Integrate Azure with Strapi

These integration guides are not official documentation and the Strapi Support Team will not provide assistance with them.

This is a step-by-step guide for deploying a Strapi project to Azure using Platform-as-a-Service (PaaS). If you're interested in using Infrastructure-as-a-Service (IaaS) refer to IaaS deployment guide.

PaaS Deployment Guides

There are 3 ways which you can deploy the Azure resources:

• via the Azure Portal,
• via the Azure CLI,
• or via an Azure Resource Manager template.

When Strapi is running in a PaaS hosting model, a custom storage provider will be required to avoid the transient disk of the PaaS model, which is covered towards the end.

Required Resources

There are three resources in Azure that are required to run Strapi in a PaaS model, AppService to host the Strapi web application, Storage to store images/uploaded assets, and a database, Azure has managed MySQL and Postgres to choose from (for this tutorial, we'll use MySQL, but the steps are the same for Postgres).

Creating Resources via the Azure Portal

In this section we'll use the Azure Portal to create the required resources to host Strapi.

1. Navigate to the Azure Portal

2. Click Create a resource and search for Resource group from the provided search box.

3. Provide a name for your Resource Group, my-strapi-app, and select a region.
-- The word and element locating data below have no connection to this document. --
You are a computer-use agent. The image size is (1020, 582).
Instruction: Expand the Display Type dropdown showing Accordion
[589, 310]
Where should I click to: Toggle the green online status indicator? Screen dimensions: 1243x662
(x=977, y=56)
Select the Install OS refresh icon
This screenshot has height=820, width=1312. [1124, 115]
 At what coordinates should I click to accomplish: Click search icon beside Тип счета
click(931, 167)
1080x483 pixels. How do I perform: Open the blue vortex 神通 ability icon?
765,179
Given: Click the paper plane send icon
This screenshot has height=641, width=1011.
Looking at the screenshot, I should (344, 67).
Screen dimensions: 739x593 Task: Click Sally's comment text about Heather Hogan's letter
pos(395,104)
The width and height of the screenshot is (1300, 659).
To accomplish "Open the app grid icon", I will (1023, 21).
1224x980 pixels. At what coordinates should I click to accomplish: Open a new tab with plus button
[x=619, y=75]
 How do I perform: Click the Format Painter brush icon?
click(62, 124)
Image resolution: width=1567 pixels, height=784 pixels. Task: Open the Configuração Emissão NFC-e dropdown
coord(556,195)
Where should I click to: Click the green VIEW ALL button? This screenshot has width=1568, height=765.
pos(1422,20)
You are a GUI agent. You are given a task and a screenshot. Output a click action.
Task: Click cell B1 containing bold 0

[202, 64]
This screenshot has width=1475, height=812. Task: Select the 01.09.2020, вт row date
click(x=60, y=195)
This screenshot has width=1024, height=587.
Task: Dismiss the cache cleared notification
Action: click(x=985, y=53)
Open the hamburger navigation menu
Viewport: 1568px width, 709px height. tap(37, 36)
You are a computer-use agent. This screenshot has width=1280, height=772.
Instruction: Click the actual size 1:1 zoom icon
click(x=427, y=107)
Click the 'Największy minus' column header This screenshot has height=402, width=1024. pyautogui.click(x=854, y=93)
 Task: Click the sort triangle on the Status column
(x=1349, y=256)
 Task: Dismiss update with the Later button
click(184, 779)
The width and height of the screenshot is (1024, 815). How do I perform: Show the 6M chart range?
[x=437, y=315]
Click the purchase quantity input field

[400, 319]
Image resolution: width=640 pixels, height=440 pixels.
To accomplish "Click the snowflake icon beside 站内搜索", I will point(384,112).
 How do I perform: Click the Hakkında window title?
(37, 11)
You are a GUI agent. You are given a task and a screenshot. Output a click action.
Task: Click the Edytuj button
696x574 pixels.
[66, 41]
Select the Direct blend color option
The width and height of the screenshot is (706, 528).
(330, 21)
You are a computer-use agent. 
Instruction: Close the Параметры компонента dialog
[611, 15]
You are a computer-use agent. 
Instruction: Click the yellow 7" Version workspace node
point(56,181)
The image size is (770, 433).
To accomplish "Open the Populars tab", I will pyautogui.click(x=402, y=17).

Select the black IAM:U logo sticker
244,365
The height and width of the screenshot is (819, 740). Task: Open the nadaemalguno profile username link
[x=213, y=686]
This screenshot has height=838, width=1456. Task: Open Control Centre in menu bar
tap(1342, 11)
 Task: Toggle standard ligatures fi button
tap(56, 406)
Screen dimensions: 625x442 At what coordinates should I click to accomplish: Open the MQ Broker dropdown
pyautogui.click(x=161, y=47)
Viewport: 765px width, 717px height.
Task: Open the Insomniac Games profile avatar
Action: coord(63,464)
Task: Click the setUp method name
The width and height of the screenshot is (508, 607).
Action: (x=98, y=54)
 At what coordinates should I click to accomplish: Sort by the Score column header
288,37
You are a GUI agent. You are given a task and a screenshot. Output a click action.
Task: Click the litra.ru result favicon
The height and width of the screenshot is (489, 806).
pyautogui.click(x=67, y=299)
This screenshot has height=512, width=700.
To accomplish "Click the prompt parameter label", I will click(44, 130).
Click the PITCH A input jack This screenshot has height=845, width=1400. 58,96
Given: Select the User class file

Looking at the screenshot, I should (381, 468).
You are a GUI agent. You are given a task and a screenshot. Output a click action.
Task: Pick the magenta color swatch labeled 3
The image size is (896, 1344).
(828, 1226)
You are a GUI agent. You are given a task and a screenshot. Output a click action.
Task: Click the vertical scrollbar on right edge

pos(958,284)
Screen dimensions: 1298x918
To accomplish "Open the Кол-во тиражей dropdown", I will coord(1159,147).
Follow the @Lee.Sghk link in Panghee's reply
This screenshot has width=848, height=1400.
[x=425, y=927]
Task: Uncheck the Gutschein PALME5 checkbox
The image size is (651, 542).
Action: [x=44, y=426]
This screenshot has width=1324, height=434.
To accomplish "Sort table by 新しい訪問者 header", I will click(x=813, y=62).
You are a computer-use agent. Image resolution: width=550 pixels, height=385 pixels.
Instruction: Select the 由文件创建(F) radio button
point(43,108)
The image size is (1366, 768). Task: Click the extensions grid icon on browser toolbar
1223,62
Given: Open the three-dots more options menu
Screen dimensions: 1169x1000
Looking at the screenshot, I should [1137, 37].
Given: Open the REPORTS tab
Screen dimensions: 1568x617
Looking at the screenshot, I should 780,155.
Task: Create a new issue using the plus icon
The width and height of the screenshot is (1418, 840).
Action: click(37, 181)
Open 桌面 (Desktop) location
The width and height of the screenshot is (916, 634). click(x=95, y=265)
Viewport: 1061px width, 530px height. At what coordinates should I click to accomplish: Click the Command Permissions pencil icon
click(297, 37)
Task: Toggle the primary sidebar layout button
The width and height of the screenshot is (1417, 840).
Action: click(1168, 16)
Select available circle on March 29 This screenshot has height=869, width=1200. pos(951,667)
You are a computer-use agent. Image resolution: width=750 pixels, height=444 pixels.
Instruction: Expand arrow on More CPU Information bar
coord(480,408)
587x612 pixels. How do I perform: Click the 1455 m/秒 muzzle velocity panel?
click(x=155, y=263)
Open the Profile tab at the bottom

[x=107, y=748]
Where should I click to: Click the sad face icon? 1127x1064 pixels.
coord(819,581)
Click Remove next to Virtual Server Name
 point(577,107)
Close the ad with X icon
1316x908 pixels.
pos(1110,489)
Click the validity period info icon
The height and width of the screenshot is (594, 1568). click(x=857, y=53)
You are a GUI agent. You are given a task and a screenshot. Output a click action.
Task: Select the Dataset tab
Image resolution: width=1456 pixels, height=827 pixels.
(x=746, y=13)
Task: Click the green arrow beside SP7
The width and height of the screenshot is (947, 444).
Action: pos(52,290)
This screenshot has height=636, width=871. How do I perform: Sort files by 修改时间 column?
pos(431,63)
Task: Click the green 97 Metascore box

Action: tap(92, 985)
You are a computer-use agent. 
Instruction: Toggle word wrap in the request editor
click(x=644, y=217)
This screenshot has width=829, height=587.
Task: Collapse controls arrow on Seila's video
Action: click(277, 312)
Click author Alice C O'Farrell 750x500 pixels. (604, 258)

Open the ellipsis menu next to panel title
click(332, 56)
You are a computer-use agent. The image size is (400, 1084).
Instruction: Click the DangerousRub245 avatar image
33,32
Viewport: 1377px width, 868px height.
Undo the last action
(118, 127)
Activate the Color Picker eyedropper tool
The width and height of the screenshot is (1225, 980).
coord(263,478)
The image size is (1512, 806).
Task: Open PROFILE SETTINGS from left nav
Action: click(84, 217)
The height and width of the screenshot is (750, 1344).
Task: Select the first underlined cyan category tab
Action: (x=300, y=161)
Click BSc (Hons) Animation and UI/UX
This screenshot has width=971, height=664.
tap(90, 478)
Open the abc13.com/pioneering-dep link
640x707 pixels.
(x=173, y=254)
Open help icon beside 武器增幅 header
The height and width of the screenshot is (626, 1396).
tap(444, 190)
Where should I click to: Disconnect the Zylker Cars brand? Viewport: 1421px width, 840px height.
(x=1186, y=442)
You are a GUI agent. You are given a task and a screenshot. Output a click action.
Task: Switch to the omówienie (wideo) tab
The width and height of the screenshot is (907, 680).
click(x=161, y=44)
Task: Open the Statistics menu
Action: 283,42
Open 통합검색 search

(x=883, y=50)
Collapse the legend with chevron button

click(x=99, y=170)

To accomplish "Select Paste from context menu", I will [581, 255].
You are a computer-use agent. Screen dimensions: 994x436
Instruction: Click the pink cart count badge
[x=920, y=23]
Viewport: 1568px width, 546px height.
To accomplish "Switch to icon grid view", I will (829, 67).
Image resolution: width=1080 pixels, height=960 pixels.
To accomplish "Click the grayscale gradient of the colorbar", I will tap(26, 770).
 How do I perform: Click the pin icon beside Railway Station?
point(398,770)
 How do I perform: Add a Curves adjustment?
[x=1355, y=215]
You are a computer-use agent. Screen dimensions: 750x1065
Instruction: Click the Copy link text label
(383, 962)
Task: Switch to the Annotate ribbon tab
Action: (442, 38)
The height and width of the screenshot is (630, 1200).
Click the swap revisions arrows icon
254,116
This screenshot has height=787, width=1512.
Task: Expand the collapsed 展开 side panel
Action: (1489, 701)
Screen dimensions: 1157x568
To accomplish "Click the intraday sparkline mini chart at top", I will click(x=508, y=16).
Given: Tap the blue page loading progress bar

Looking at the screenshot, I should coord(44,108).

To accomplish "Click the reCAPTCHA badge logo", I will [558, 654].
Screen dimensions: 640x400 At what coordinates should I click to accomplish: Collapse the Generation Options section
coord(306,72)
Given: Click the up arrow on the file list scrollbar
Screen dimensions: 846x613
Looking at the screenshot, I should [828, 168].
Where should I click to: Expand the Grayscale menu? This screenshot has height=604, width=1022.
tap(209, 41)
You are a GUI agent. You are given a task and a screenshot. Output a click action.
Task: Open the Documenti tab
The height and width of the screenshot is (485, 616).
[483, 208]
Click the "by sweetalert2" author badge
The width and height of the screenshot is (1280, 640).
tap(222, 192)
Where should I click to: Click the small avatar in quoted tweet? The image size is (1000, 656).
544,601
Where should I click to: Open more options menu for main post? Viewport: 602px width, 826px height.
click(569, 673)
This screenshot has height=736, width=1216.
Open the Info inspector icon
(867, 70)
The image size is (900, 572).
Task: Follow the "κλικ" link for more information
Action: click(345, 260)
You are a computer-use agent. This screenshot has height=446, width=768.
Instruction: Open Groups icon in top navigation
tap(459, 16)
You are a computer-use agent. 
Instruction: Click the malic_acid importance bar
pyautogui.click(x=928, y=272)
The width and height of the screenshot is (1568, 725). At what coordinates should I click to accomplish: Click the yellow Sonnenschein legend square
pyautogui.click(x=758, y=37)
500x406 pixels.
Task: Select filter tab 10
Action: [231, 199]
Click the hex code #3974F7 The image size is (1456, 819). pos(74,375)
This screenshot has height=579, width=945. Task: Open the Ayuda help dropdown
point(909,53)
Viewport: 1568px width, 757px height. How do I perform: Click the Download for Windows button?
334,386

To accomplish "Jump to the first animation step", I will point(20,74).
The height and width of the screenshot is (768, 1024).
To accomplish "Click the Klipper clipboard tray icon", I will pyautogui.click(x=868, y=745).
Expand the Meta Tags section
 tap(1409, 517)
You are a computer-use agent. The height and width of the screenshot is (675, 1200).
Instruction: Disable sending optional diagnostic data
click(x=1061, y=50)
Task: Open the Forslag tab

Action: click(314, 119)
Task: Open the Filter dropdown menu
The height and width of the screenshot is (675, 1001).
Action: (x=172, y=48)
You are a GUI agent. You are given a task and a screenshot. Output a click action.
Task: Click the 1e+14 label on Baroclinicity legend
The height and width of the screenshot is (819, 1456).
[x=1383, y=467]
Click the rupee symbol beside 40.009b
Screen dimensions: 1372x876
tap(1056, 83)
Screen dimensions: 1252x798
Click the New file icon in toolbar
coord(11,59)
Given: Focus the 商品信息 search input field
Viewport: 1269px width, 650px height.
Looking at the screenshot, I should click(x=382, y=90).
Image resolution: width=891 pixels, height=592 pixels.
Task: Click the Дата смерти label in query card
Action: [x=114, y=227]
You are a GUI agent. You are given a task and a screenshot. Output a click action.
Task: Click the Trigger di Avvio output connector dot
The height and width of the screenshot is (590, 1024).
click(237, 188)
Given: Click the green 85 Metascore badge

4. Click Review + create then Create.

5. Navigate to the Resource Group once it's created, click Create resources. and search for Web App

6. Ensure the Subscription and Resource Group are correct, then provide the following configuration for the app:

   • Name - my-strapi-app
   • Publish - Code
   • Runtime stack - Node 16 LTS
   • Operating System - Linux
   • Region - Select an appropriate region

7. Use the App Service Plan to select the appropriate Sku and size for the level of scale your app will need (refer to the Azure docs for more information on the various Sku and sizes).

8. Click Review + create then Create.

9. Navigate back to the Resource Group and click Create then search for Storage account and click Create.

10. Ensure the Subscription and Resource Group are correct, then provide the following configuration for the storage account:

    • Name - my-strapi-app
    • Region - Select an appropriate region
    • Performance - Standard
    • Redundancy - Select the appropriate level of redundancy for your files

11. Click Review + create then Create

12. Navigate back to the Resource Group and click Create then search for Azure Database for MySQL and click Create.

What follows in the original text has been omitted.